Pandas Dataframe Examples: Create and Append data
Last updated:Table of Contents
- Create from lists
- Create from dicts
- Create from dict
- Create empty Dataframe, append rows
- Create with dtypes
Examples using Pandas 2.x
There are many ways to build and initialize a pandas DataFrame
. Here are some of the most common ones:
All examples can be found on this notebook
Create from lists
Where each list represents one column.
import pandas as pd
names = ['john','mary','peter','gary','anne']
ages = [33,22,45,23,12]
df = pd.DataFrame({
'names':names,
'ages':ages
})
df
Probably the most straightforward
way to build dataframes
way to build dataframes
Create from dicts
To create a dataframe from a list of dicts use pd.DataFrame.from_records()
.
import pandas as pd
data_dicts = [
{'name':"john","gender":'male','age':45},
{'name':"mary", 'gender':"female",'age':19},
{'name':"peter",'gender':'male', 'age':34}
]
df = pd.DataFrame.from_records(data_dicts)
df
Since we didn't specify dtypes, they are automatically inferred from the data.
Create from dict
To create a dataframe from a single dict using keys the index use pd.DataFrame.from_dict(my_dict, orient='index')
import pandas as pd
d = {"alice": 12, "bob": 20, "charlie": 33}
pd.DataFrame.from_dict(d, orient='index')

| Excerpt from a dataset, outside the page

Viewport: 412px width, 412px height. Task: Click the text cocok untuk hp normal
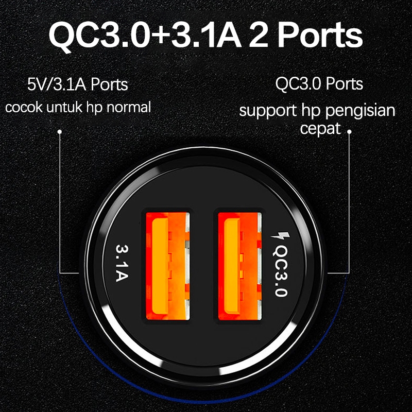click(x=78, y=107)
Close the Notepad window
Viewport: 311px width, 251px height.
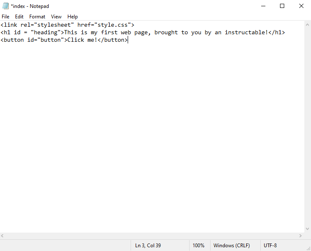point(301,6)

SOURCE DICT: just a simple dict
You can set the name of the column
if you want, passing
if you want, passing
columns=['age']
to from_dict
Create empty Dataframe, append rows
Use append()
with ignore_index=True
.
import pandas as pd
# if you wish, you can set column names and dtypes here
df = pd.DataFrame()
# must reassign since the append method does not work in place
df = df.append({'col_a':5,'col_b':10}, ignore_index=True)

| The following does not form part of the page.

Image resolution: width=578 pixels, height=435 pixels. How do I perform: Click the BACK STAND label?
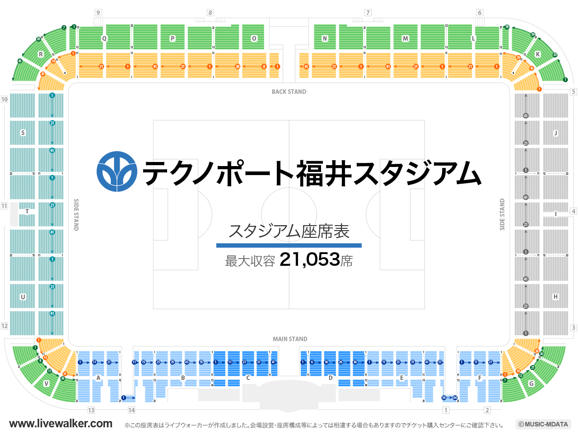(x=289, y=92)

df = df.append({'col_a':1,'col_b':100}, ignore_index=True)
df = df.append({'col_a':32,'col_b':999}, ignore_index=True)
df
Since
ignore_index
is set, indices will start at 0
Create with dtypes
As of version 2.1 this is not possible!
Only one dtype
can be passed, which only works if all columns are of that type!
A workaround is to call astype()
on every column after initialization.